--- EXERCISE INPUTS ---

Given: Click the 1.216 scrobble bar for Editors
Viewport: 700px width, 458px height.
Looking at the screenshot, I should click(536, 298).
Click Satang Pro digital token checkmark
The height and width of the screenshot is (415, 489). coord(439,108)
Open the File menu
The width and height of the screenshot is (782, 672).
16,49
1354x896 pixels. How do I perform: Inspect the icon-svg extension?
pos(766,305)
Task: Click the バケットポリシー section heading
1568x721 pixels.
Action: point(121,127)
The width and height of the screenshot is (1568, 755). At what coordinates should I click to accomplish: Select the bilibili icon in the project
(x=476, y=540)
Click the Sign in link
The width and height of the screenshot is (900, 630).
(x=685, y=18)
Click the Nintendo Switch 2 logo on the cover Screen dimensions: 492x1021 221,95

---

[SET PROBLEM]: Can you turn every line of the entries above into a Markdown table with the columns No. and Line, numbering each line and leaving out blank lines?

[RESPONSE FOR THIS EXERCISE]:
| No. | Line |
|---|---|
| 1 | Given: Click the 1.216 scrobble bar for Editors |
| 2 | Viewport: 700px width, 458px height. |
| 3 | Looking at the screenshot, I should click(536, 298). |
| 4 | Click Satang Pro digital token checkmark |
| 5 | The height and width of the screenshot is (415, 489). coord(439,108) |
| 6 | Open the File menu |
| 7 | The width and height of the screenshot is (782, 672). |
| 8 | 16,49 |
| 9 | 1354x896 pixels. How do I perform: Inspect the icon-svg extension? |
| 10 | pos(766,305) |
| 11 | Task: Click the バケットポリシー section heading |
| 12 | 1568x721 pixels. |
| 13 | Action: point(121,127) |
| 14 | The width and height of the screenshot is (1568, 755). At what coordinates should I click to accomplish: Select the bilibili icon in the project |
| 15 | (x=476, y=540) |
| 16 | Click the Sign in link |
| 17 | The width and height of the screenshot is (900, 630). |
| 18 | (x=685, y=18) |
| 19 | Click the Nintendo Switch 2 logo on the cover Screen dimensions: 492x1021 221,95 |